Progressive and Our Regressive Approach - bobajeff
https://www.christianheilmann.com/2016/05/31/progressive-web-apps-and-our-regressive-approach/
======
PaulHoule
Isn't this talk by Google about apps just self-serving?

It's rare to find a mobile app that is truly better than a mobile web site
(unless the whole point is to use the camera, gyroscope, etc.) and for that
matter, it is rare to find a mobile web site that is truly better than a
desktop web site on a tablet. (The one problem I have browsing sites with my
Nexus 7 is that often it is hard to make big advertising popups go away)

For instance I found some content I liked on the imgur web site and I was
pressured to install the imgur app and (i) there was nothing better about the
app, and (ii) I couldn't find the original content on the app.

I would say the same about SPA's. I have a site using HTTP/2, highly-optimized
HTML, SVG, CSS and that stuff which loads instantly.

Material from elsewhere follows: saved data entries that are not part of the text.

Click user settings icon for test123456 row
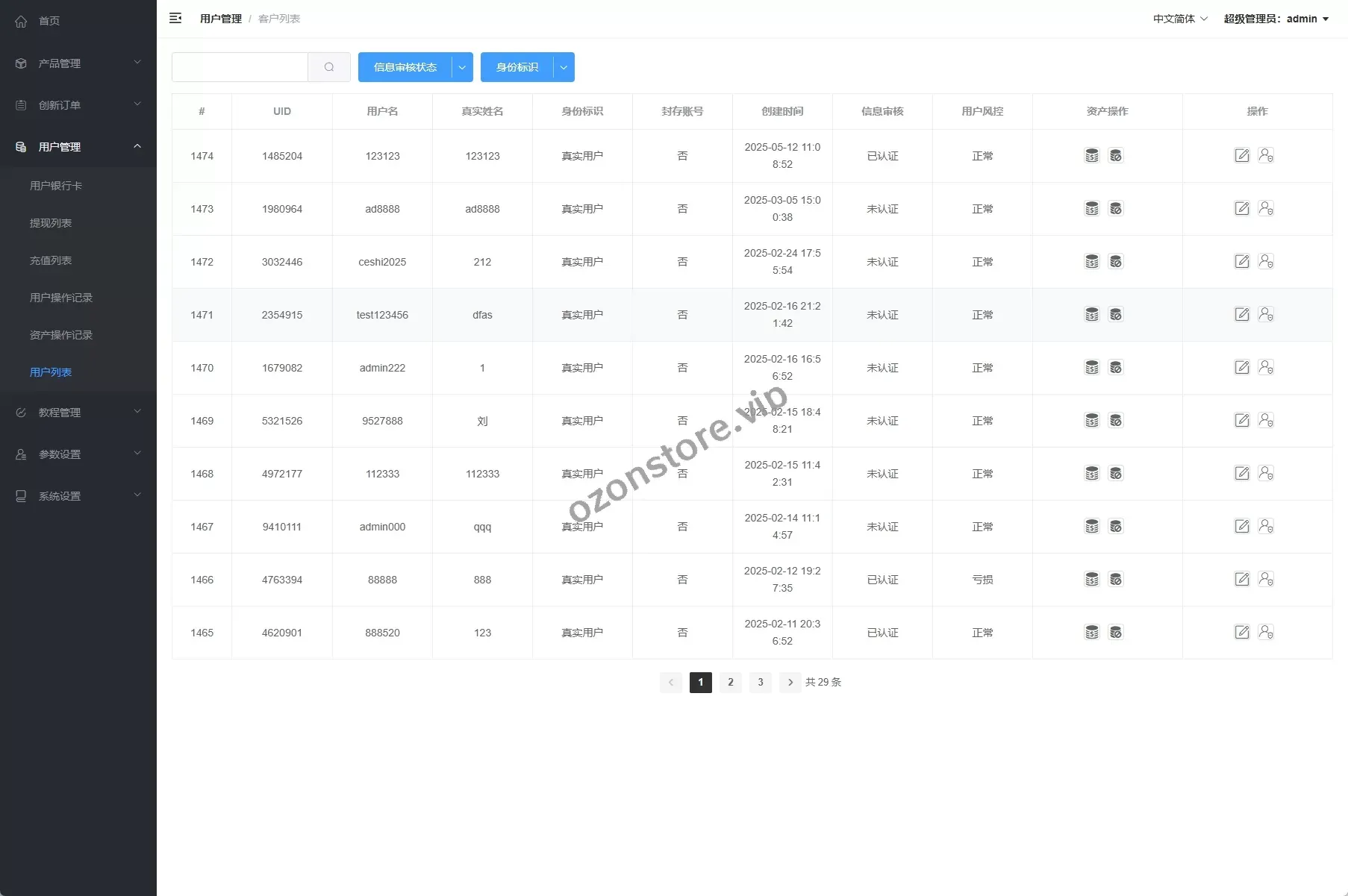This screenshot has width=1348, height=896. (x=1266, y=315)
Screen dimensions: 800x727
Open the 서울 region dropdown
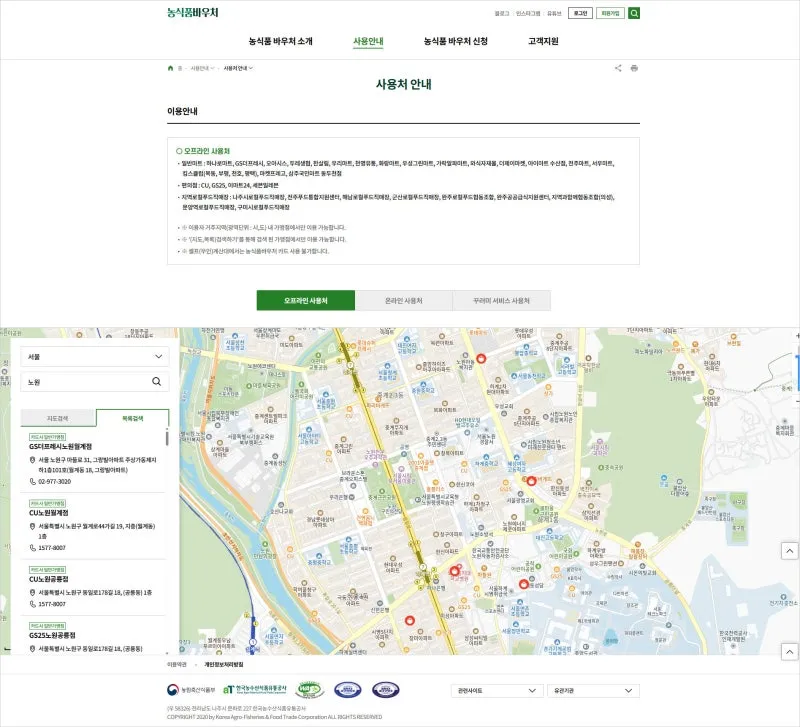tap(95, 356)
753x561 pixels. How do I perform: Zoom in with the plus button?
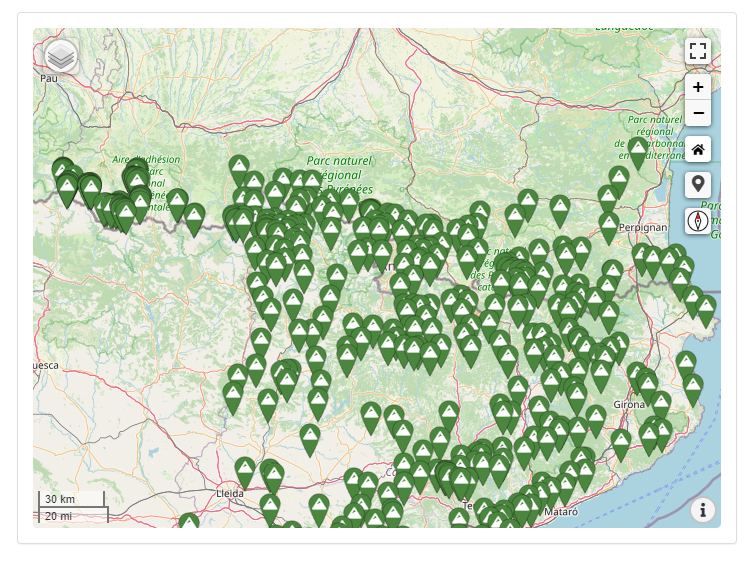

My SPA-oriented
competitor has a 20 second load time for the app to start. Navigation is
pretty quick once the app is loaded, but the visual cues when you navigate are
unclear, so you don't really know if you are navigating at all.

It seems that "chatbots" are a reaction to the reality that "mobile apps
suck", since you can make a 1970s interface work OK on mobile.